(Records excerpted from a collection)

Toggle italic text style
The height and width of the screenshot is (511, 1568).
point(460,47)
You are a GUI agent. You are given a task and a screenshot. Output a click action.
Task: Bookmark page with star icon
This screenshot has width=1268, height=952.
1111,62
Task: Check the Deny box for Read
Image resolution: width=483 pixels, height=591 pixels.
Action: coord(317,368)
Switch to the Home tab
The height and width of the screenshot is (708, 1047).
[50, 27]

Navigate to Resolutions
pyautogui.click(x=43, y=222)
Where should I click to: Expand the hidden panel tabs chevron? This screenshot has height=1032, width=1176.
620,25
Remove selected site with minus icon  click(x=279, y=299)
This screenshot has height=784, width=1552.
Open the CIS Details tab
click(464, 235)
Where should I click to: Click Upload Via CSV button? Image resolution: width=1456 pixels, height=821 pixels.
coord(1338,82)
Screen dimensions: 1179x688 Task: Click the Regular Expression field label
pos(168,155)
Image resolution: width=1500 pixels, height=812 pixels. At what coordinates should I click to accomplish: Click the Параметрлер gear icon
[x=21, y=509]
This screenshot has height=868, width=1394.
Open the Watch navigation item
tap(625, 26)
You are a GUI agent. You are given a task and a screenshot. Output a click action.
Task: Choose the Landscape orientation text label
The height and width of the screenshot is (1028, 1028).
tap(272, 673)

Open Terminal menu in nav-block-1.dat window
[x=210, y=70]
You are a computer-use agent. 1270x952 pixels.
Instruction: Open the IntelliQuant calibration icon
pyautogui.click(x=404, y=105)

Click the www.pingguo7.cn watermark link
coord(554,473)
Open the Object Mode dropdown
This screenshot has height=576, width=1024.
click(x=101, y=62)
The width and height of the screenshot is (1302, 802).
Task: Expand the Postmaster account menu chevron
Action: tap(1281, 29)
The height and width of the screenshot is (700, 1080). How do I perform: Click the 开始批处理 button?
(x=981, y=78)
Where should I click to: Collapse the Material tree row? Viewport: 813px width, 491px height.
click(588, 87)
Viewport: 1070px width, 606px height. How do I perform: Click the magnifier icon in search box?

REQUIRED WORK -> Retype the records exactly, starting at the line that contains "You are a computer-use" and running through the last line of the records.

FINISHED TASK ->
You are a computer-use agent. 1270x952 pixels.
Instruction: Open the IntelliQuant calibration icon
pyautogui.click(x=404, y=105)

Click the www.pingguo7.cn watermark link
coord(554,473)
Open the Object Mode dropdown
This screenshot has height=576, width=1024.
click(x=101, y=62)
The width and height of the screenshot is (1302, 802).
Task: Expand the Postmaster account menu chevron
Action: tap(1281, 29)
The height and width of the screenshot is (700, 1080). How do I perform: Click the 开始批处理 button?
(x=981, y=78)
Where should I click to: Collapse the Material tree row? Viewport: 813px width, 491px height.
click(588, 87)
Viewport: 1070px width, 606px height. How do I perform: Click the magnifier icon in search box?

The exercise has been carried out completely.